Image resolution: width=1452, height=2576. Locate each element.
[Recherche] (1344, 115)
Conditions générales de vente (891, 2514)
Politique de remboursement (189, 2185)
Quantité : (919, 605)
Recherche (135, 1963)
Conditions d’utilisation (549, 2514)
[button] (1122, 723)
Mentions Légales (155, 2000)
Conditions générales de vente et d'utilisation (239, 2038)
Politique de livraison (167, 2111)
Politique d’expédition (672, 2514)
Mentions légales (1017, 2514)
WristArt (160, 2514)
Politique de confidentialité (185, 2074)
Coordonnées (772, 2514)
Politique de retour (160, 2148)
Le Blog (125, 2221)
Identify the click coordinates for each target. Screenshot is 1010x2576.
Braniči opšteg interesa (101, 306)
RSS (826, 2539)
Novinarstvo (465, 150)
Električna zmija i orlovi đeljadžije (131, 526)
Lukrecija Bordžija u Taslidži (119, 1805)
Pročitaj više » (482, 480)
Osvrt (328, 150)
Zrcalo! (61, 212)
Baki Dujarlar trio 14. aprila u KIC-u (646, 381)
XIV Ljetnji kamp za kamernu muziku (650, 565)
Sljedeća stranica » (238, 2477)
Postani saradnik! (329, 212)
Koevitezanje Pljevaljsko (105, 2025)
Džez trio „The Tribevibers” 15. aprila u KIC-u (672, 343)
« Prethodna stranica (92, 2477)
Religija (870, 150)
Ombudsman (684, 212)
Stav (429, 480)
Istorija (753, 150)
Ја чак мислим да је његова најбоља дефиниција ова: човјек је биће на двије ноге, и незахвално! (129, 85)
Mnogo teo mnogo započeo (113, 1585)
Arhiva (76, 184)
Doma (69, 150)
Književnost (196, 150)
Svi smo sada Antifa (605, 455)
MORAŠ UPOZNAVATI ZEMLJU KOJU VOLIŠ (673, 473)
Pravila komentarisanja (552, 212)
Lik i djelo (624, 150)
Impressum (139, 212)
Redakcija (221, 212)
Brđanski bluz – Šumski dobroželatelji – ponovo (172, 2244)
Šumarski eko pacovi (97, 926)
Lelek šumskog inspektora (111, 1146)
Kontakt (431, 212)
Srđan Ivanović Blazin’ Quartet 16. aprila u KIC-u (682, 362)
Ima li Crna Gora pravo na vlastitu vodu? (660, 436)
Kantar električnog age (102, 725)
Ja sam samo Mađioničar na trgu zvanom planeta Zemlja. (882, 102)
····················
#### What you need to do
The line containing "RSS (826, 2539)" marks the start. Repeat it and every line after it to the end of the listing above, exactly.

#### Task answer
RSS (826, 2539)
Novinarstvo (465, 150)
Električna zmija i orlovi đeljadžije (131, 526)
Lukrecija Bordžija u Taslidži (119, 1805)
Pročitaj više » (482, 480)
Osvrt (328, 150)
Zrcalo! (61, 212)
Baki Dujarlar trio 14. aprila u KIC-u (646, 381)
XIV Ljetnji kamp za kamernu muziku (650, 565)
Sljedeća stranica » (238, 2477)
Postani saradnik! (329, 212)
Koevitezanje Pljevaljsko (105, 2025)
Džez trio „The Tribevibers” 15. aprila u KIC-u (672, 343)
« Prethodna stranica (92, 2477)
Religija (870, 150)
Ombudsman (684, 212)
Stav (429, 480)
Istorija (753, 150)
Ја чак мислим да је његова најбоља дефиниција ова: човјек је биће на двије ноге, и незахвално! (129, 85)
Mnogo teo mnogo započeo (113, 1585)
Arhiva (76, 184)
Doma (69, 150)
Književnost (196, 150)
Svi smo sada Antifa (605, 455)
MORAŠ UPOZNAVATI ZEMLJU KOJU VOLIŠ (673, 473)
Pravila komentarisanja (552, 212)
Lik i djelo (624, 150)
Impressum (139, 212)
Redakcija (221, 212)
Brđanski bluz – Šumski dobroželatelji – ponovo (172, 2244)
Šumarski eko pacovi (97, 926)
Lelek šumskog inspektora (111, 1146)
Kontakt (431, 212)
Srđan Ivanović Blazin’ Quartet 16. aprila u KIC-u (682, 362)
Ima li Crna Gora pravo na vlastitu vodu? (660, 436)
Kantar električnog age (102, 725)
Ja sam samo Mađioničar na trgu zvanom planeta Zemlja. (882, 102)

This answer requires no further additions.